Cell Mapping

In this notebook, the actual process of cell mapping will be demonstrated. Please make sure that you have preprocessed the data as per the Preprocessing notebook before running this notebook.

Again, move to the notebooks directory of where you extracted the zip file.

import nabo

The Mapping class is mainly responsible for cell mapping. We start by creating a mapping object, which in this case is also called mapping. We pass four parameters to Mapping class, in following strict order:

  • Name of the output file, in this case mapping.h5.
  • Name of the reference sample (WT here). This can be anything you like and doesn’t has to match anything used before in this analysis.

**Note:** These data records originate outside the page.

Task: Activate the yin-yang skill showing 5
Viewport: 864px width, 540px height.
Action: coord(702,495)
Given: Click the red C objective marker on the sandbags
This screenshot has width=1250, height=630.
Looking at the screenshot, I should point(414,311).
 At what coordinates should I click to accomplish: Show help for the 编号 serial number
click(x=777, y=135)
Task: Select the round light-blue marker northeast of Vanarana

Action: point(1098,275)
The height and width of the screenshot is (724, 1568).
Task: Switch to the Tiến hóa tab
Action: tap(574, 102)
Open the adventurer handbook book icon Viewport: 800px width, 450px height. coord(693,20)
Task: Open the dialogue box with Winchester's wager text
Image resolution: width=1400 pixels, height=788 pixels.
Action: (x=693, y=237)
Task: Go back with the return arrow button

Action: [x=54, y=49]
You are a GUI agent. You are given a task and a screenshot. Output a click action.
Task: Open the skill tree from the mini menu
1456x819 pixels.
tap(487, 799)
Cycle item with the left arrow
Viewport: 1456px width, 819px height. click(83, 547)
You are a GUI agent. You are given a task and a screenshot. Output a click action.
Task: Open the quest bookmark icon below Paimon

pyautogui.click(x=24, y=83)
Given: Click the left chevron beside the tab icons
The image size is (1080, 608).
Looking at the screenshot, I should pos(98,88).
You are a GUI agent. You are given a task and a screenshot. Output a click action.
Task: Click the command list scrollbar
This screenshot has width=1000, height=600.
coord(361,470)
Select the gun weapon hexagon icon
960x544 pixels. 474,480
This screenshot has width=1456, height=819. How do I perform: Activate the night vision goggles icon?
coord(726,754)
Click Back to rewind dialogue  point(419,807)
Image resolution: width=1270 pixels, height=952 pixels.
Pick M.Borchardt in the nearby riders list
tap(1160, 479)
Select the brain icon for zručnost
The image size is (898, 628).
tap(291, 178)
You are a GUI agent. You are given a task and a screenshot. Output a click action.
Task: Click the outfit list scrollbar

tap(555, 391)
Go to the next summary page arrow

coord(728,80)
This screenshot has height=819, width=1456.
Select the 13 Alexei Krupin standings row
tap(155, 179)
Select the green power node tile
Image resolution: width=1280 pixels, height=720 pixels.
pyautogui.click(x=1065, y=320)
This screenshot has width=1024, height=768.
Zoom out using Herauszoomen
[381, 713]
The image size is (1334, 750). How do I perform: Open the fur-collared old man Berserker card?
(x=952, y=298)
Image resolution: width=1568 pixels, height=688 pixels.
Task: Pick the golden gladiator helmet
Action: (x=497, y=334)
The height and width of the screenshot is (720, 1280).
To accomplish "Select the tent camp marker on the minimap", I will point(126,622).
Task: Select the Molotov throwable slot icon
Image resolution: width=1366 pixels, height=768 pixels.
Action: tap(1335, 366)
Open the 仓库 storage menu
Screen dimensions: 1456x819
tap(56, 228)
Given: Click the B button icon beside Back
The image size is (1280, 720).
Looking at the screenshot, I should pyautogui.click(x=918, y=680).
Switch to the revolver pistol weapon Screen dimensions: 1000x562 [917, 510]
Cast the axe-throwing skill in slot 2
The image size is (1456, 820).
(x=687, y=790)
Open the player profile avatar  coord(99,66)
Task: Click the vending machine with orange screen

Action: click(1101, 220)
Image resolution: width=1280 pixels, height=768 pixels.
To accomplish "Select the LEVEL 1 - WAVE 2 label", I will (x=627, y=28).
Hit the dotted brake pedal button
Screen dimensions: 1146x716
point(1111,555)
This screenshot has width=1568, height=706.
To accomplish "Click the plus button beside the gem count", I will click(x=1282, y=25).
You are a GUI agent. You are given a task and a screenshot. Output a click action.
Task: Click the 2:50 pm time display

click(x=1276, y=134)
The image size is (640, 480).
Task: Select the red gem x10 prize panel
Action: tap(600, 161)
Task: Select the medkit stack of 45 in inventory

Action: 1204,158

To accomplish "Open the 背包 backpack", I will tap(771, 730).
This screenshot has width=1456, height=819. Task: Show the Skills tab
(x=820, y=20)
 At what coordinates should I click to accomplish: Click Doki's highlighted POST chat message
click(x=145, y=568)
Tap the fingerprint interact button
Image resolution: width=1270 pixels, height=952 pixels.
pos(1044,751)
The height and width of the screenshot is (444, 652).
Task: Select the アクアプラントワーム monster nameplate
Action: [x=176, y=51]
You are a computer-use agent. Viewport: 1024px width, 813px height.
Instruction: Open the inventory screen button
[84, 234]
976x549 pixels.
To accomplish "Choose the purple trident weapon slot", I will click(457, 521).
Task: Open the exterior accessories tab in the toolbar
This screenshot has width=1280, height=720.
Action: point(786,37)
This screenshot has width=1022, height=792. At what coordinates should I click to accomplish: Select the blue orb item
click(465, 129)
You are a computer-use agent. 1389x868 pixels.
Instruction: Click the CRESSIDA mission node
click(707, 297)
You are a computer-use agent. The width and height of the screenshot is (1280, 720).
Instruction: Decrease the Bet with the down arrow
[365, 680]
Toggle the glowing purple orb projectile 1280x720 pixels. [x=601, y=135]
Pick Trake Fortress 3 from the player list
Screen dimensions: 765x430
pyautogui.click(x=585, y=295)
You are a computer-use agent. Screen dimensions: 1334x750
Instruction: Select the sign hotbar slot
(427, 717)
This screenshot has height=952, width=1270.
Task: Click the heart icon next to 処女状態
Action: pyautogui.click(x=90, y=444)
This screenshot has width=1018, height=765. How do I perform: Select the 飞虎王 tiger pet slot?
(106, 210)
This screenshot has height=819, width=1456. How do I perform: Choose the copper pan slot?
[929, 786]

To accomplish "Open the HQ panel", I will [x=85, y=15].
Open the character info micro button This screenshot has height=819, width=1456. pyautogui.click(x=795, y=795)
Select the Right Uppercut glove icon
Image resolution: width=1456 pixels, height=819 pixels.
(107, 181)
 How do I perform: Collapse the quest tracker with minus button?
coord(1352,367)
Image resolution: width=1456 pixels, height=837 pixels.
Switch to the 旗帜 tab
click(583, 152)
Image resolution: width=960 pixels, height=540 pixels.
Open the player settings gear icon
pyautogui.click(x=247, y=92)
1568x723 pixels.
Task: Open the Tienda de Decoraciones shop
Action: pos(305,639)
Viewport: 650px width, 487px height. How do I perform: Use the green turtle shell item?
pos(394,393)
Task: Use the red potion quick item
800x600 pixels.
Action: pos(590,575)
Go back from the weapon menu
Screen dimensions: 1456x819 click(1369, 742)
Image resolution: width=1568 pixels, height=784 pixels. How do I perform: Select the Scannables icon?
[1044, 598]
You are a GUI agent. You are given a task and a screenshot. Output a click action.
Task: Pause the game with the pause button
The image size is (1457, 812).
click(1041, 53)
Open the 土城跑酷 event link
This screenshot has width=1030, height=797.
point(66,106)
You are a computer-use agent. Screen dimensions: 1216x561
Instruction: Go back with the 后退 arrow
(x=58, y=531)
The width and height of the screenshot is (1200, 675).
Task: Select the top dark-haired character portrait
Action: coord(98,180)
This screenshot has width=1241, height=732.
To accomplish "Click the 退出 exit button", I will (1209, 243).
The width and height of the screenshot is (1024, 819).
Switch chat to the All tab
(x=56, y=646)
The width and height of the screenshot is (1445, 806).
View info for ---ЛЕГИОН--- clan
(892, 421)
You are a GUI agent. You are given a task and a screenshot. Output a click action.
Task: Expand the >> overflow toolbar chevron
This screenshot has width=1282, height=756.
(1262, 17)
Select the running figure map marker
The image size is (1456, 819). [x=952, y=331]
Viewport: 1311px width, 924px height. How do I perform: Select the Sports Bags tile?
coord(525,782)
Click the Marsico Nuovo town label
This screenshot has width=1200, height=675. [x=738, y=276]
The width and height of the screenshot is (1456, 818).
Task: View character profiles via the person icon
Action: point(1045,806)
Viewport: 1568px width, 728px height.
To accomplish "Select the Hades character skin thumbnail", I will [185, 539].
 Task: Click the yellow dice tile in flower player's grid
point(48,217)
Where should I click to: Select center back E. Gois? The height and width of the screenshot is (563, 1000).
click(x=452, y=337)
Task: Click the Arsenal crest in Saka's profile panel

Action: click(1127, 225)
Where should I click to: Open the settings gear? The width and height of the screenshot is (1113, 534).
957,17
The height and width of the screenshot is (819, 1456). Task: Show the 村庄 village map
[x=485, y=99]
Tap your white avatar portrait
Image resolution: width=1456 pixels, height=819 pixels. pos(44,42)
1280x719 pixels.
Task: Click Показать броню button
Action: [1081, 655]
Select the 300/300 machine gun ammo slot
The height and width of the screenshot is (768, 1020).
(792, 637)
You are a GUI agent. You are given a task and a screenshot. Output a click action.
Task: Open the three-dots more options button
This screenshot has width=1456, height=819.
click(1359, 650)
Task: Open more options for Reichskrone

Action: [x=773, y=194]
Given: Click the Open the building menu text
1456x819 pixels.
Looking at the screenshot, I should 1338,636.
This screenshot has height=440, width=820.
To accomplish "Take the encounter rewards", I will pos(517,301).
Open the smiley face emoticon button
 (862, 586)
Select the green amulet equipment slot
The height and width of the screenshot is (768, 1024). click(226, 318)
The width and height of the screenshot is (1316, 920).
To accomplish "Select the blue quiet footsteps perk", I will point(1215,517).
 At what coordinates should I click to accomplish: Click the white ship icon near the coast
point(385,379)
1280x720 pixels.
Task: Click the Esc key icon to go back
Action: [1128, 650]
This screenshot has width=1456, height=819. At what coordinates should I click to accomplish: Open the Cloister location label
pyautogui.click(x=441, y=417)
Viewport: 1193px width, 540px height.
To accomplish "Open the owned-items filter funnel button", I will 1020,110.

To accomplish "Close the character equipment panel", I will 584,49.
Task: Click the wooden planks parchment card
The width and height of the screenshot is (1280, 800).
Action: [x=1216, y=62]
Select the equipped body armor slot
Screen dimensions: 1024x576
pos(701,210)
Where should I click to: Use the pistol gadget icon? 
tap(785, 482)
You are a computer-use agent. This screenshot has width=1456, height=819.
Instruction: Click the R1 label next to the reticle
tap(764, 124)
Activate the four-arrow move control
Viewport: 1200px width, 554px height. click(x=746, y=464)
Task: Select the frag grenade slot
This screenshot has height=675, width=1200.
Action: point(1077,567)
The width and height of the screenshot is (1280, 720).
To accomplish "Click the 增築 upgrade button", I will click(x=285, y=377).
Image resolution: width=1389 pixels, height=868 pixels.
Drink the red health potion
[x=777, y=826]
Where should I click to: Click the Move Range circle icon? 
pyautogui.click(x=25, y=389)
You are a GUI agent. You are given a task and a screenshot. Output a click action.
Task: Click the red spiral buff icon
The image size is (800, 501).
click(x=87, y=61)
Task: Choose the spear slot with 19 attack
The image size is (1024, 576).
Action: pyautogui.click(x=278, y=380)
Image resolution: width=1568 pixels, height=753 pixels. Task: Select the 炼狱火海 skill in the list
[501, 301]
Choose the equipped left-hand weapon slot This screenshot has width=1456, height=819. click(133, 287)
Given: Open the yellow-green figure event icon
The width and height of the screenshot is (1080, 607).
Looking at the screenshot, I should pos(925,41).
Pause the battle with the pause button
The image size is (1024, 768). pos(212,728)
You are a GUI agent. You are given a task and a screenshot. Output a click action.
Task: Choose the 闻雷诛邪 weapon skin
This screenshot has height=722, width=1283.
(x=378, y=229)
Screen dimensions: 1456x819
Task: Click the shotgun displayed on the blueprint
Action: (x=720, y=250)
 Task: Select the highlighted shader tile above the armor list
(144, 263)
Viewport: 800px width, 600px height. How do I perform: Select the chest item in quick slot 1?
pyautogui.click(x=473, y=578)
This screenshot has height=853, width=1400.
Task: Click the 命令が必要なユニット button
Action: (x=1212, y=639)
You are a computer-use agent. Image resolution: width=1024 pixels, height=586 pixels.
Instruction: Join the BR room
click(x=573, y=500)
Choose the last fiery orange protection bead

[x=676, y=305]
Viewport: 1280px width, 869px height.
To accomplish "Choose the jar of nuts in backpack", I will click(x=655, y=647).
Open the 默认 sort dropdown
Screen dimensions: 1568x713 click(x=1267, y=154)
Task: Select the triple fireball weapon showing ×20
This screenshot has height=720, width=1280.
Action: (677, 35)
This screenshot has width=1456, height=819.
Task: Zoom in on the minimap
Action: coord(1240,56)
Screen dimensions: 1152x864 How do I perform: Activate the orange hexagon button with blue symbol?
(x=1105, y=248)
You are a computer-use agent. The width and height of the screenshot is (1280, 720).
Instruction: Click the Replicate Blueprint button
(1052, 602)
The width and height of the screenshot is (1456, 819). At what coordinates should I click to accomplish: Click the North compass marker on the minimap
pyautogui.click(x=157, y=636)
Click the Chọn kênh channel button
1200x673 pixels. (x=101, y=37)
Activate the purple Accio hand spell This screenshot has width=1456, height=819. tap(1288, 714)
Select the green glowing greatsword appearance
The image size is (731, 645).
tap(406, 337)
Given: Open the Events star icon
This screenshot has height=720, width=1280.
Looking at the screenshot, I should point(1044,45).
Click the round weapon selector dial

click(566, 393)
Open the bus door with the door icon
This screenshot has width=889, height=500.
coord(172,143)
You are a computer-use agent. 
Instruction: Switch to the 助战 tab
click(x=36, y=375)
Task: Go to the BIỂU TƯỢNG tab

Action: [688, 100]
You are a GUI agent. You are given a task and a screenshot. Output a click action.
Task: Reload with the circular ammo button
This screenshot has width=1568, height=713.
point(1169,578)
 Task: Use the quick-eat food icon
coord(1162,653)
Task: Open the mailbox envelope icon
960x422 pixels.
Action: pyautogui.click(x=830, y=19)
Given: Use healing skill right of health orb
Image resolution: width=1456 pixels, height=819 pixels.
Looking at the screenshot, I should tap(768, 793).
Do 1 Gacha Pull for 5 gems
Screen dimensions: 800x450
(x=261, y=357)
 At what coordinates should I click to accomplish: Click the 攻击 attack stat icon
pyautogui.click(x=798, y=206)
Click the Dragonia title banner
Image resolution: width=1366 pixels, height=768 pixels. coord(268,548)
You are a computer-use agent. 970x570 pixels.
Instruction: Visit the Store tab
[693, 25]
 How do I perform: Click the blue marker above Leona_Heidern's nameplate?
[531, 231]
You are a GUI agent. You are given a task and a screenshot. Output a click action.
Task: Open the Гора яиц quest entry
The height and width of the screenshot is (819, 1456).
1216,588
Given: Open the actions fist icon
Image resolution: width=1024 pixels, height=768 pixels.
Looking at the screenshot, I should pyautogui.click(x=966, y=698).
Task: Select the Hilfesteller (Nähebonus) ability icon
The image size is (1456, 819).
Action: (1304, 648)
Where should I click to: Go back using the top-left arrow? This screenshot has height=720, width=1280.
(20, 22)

Please make sure that this name is only composed of alphabetic characters.
  • Name of the input HDF5 file which contains PCA-reduced data for the reference sample (hvg_pca_WT.h5).
  • Group name in the HDF5 file above which contains the data (data).
mapping = nabo.Mapping('../analysis_data/mapping.h5', 'WT',
                       '../analysis_data/hvg_pca_WT.h5', 'data')

Next, we call the set_parameters method to define four parameters in following order:

  • Number of PC components to use (15).
  • Number of nearest neighbours to be considered (11).
  • Distance fraction (0.25). The ratio of distance to value of target dimension should be smaller than this number. Larger values might lead to a tip effect.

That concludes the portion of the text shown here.